4 - Line by Line Edits
This section will only display when selecting a staged or unstaged object. The details of the changes will be listed here, indicated by lines that were added and lines that were removed.

5 - Simplified Control Panel
While a full range of tools can be found on the toolbar at the top of the window, this section provides the tools typically used for reviewing and committing changes to an active repository.

  • Rescan - Refreshes the program with any new changes that may have occurred within the repository.
  • Stage Changes - Stage ALL current Unstaged changes.
  • Sign Off - Signs out of the current Git User.
  • Commit - Commits all staged changes to the current branch of the local repository
  • Push - Pushes the most recent commit of the current branch to a remote repository.

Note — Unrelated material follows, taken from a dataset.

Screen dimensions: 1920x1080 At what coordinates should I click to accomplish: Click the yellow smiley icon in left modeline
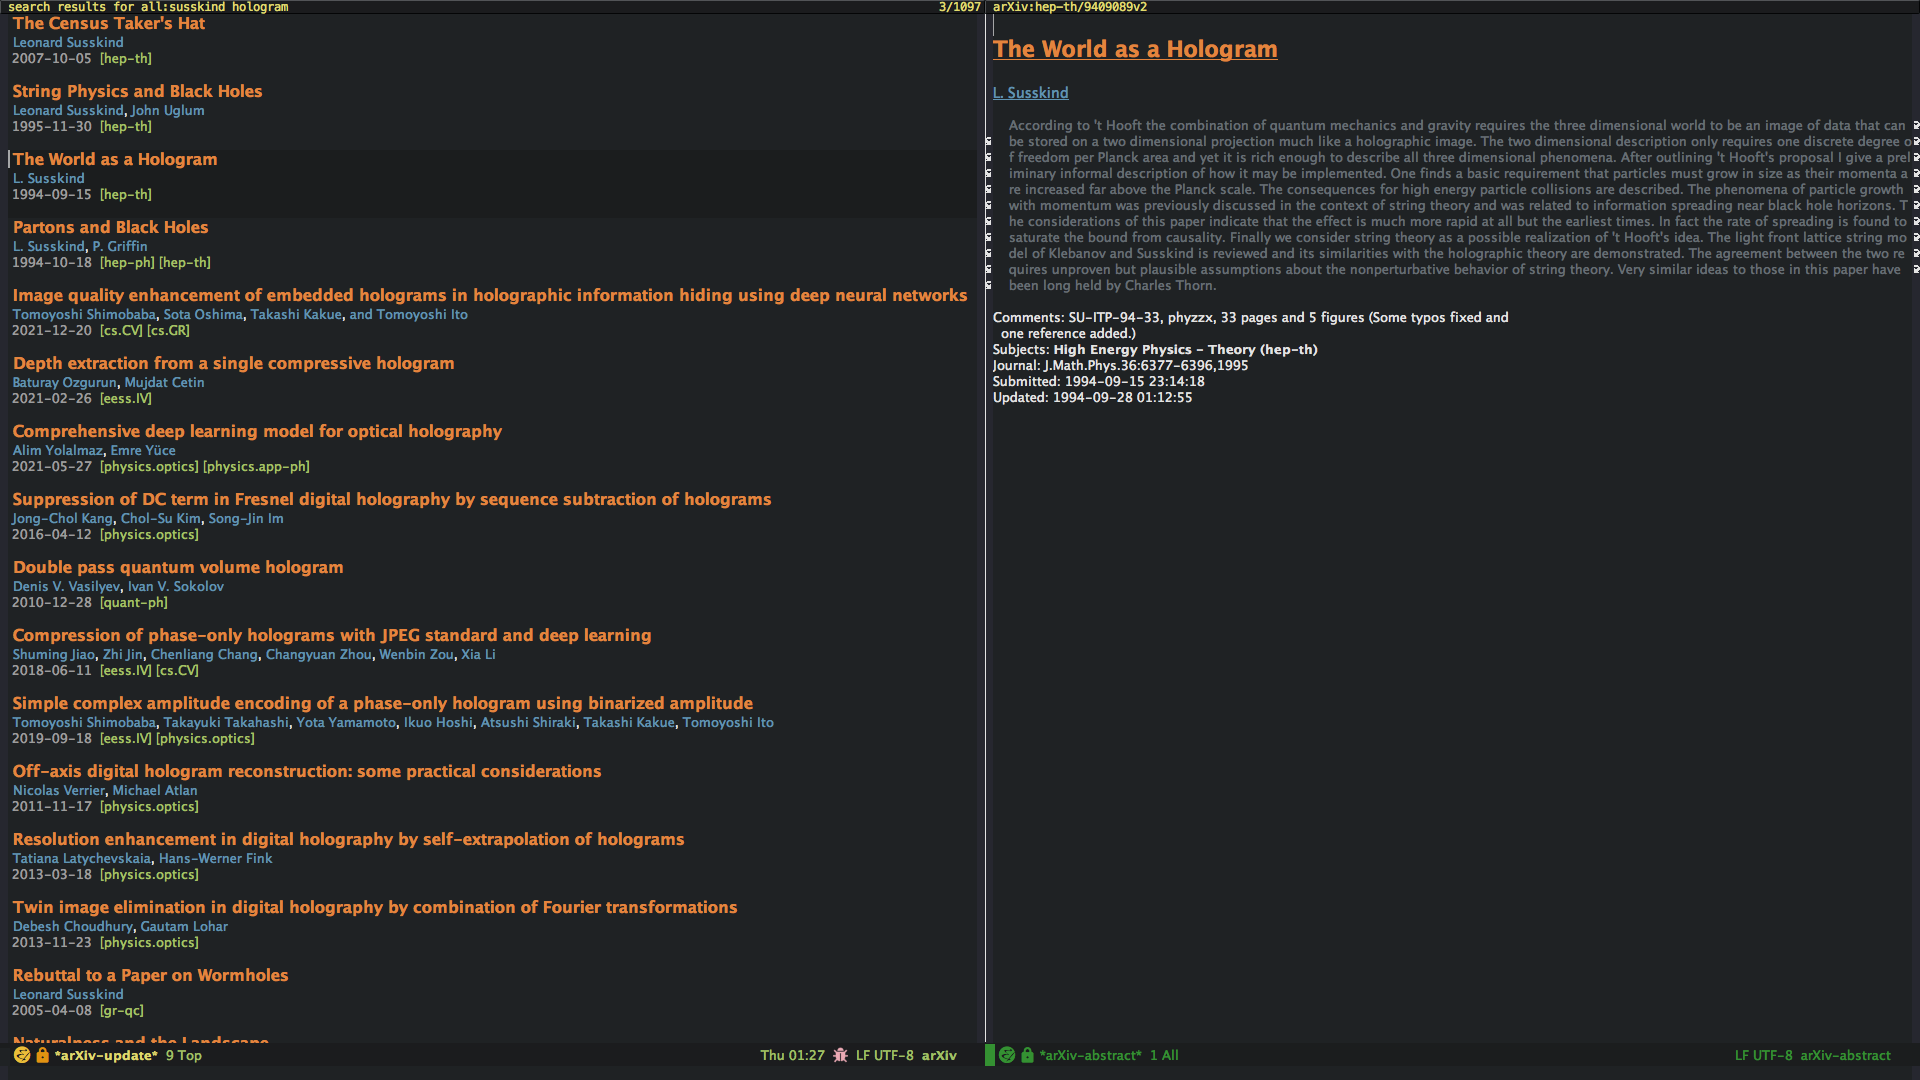(22, 1055)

Training and Authorization

This procedure is the primary training for obtaining competency with Git. Evidence of training can be shown by completing at least the following actions via one of the 4 interfacing tools (Github.com, Atom, BASH, or GitGUI):

  • Initialize a Repository
  • Clone a Repository
  • Fork a Repository
  • Create a Branch
  • Add Commits
  • Push Commits
  • Fetch Commits
  • Pull Commits
  • Merge a Branch

Evidence of Supervision and Authorization is shown through an additional commit on the training repositories by either the IT Director or another personnel who is competent in Git.